Provided data section start

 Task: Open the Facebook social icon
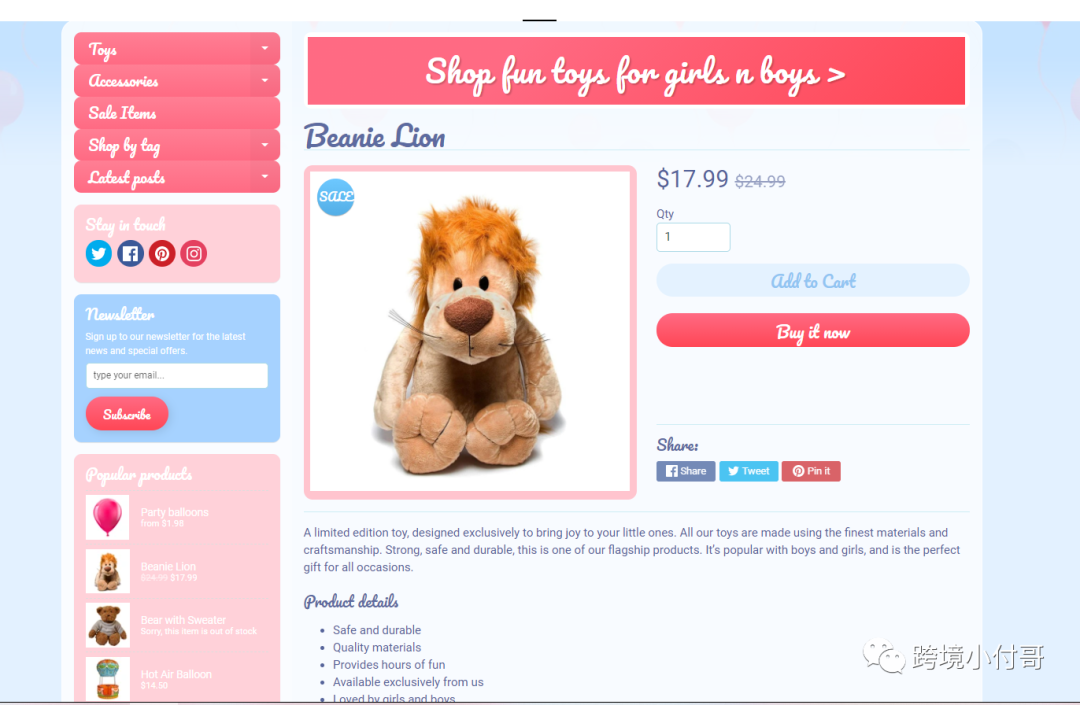point(130,253)
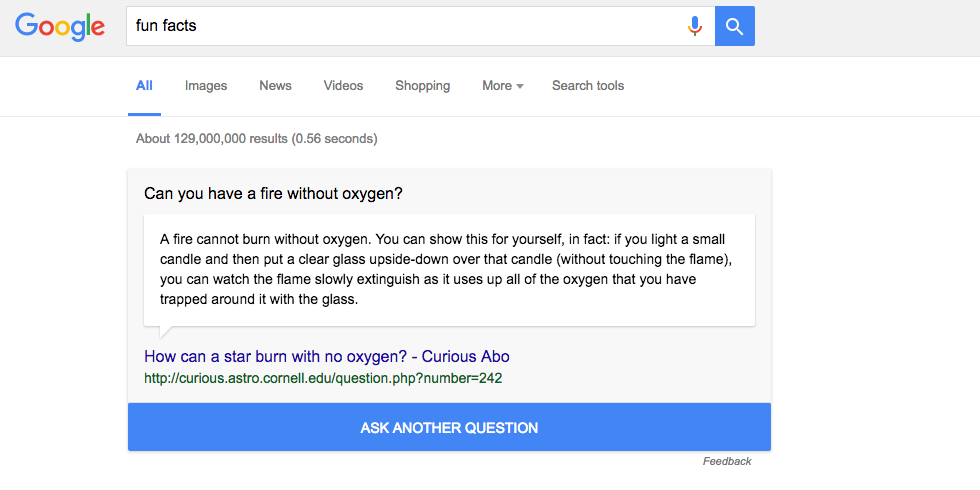Start voice search with the microphone icon
980x490 pixels.
click(695, 26)
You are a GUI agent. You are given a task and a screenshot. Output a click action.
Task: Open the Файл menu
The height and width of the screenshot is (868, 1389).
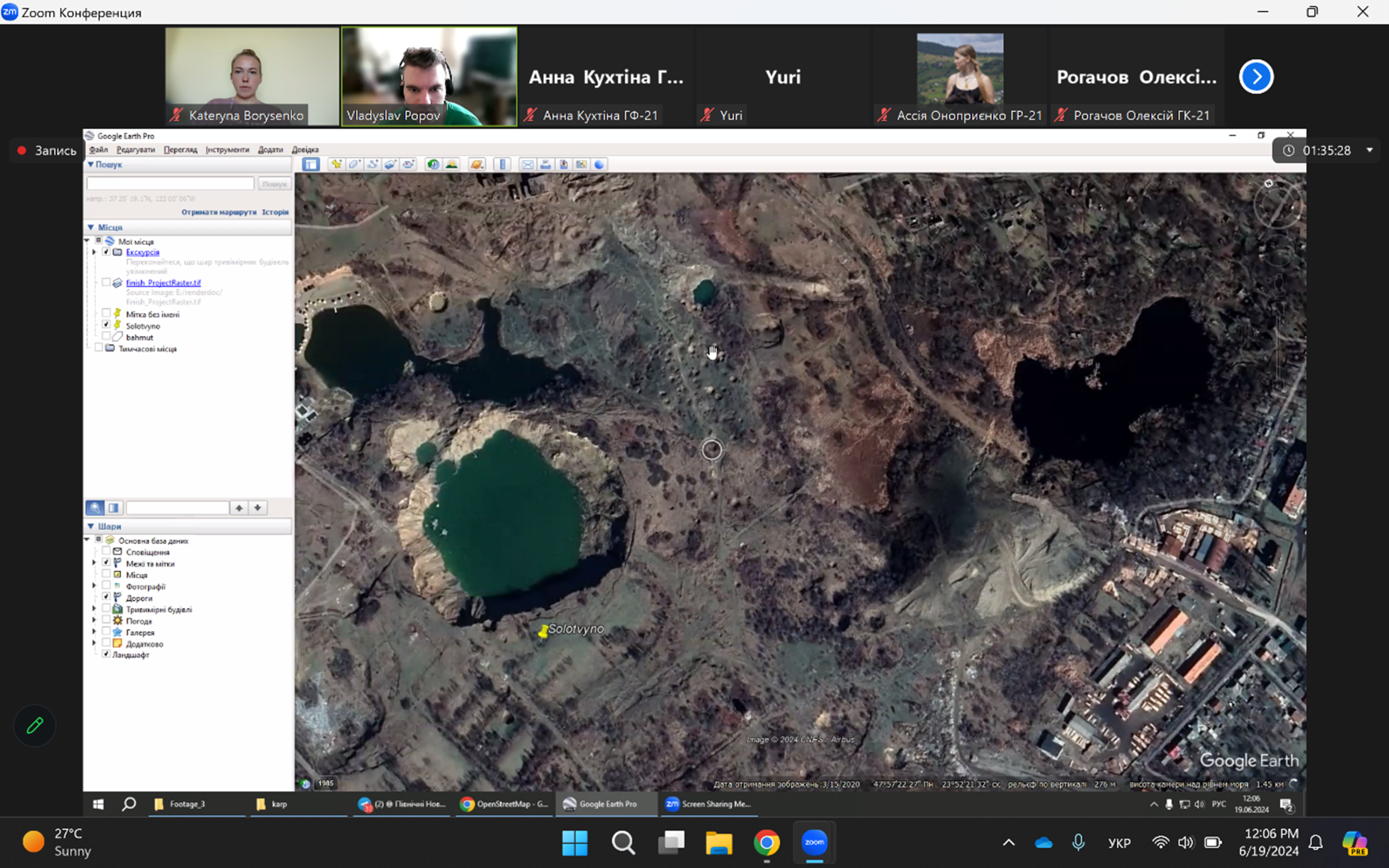tap(99, 149)
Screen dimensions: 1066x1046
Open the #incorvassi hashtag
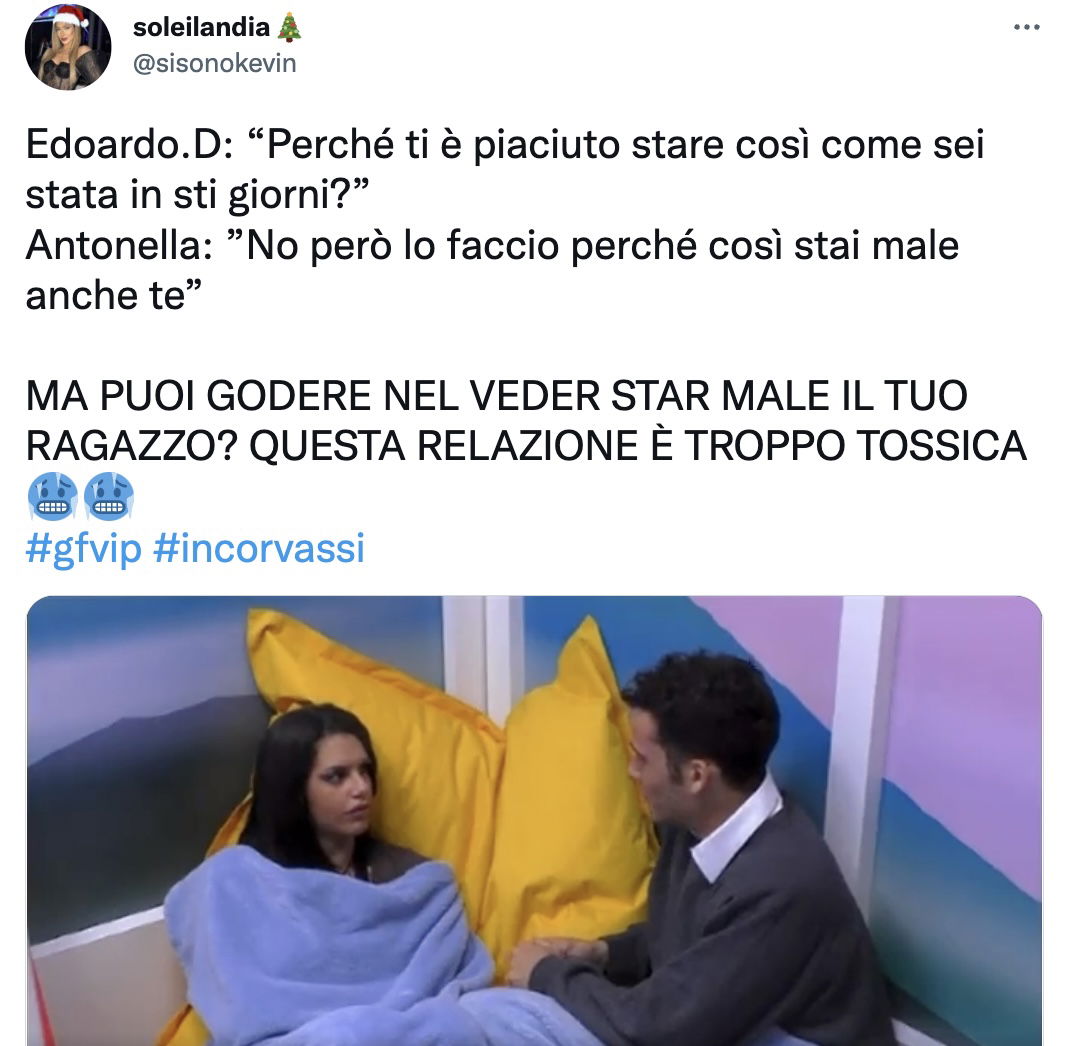(259, 548)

Provided data section end

Task requirements:
Pictures are skipped here. Print exactly, and only, the lines from the one holding "Task: Open the Файл menu" through the final line of the material above, both ends included.

Result below:
Task: Open the Файл menu
The height and width of the screenshot is (868, 1389).
tap(99, 149)
Screen dimensions: 1066x1046
Open the #incorvassi hashtag
(259, 548)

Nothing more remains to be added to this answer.